» **Exercise description**:
Write an exact copy of the entries below that leaves out all pictures.

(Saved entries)
★ ★ ★ ★ ★
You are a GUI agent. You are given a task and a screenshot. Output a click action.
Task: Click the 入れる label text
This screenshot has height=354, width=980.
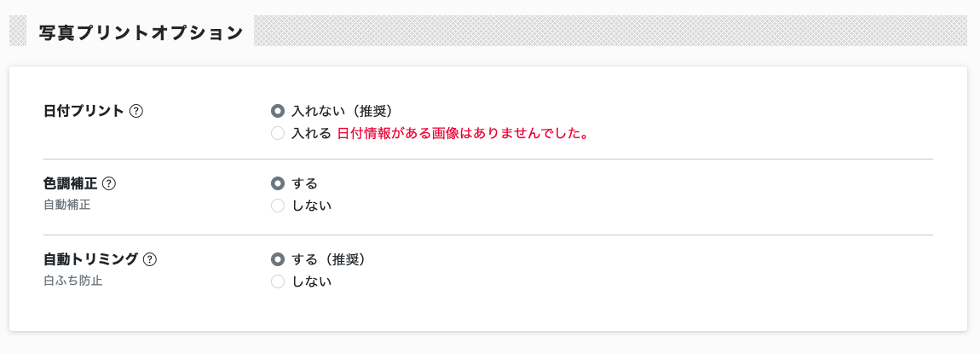click(311, 133)
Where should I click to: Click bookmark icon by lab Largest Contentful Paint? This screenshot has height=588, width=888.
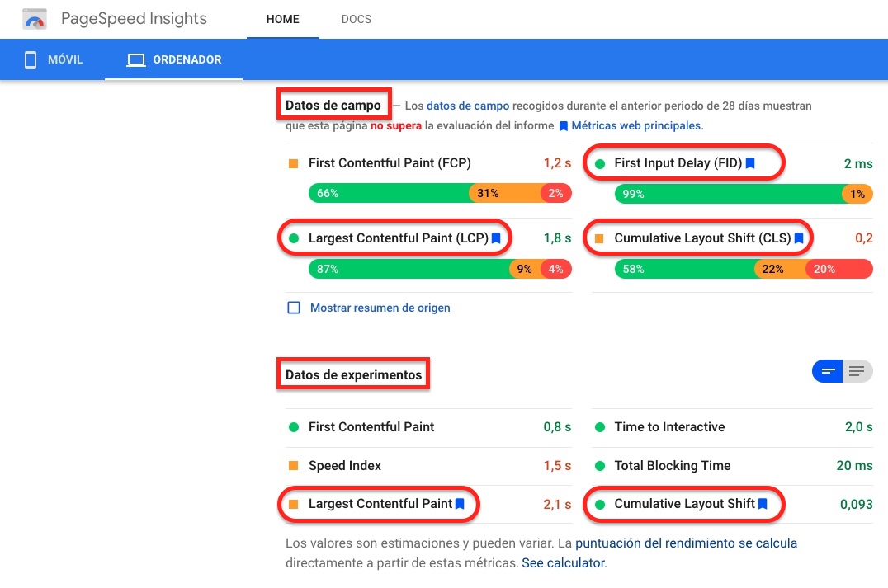click(460, 503)
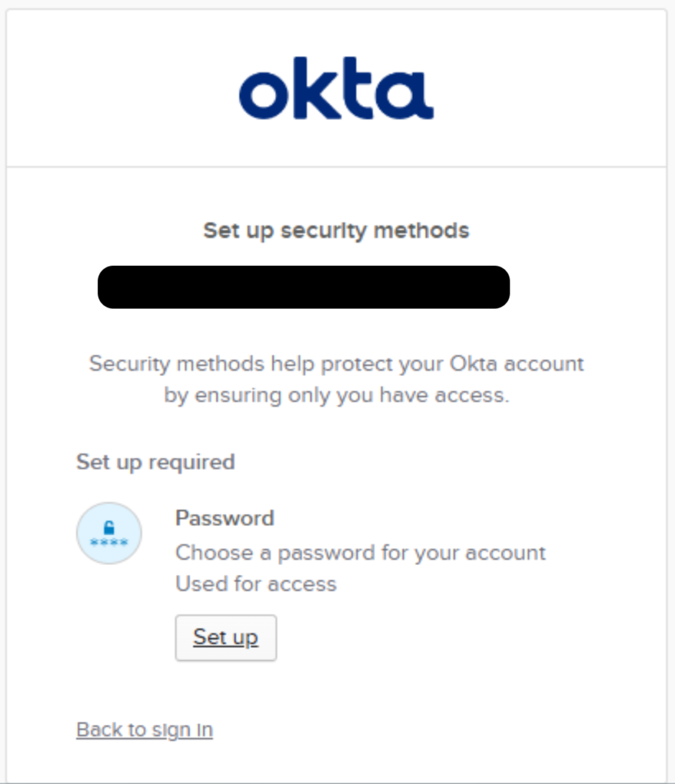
★ ★ ★ ★ ★
» **Written answer**:
You are a GUI agent. You are given a task and a screenshot. Output a click action.
Task: Click the 入れる label text
This screenshot has height=354, width=980.
click(311, 133)
Where should I click to: Click bookmark icon by lab Largest Contentful Paint? This screenshot has height=588, width=888.
click(460, 503)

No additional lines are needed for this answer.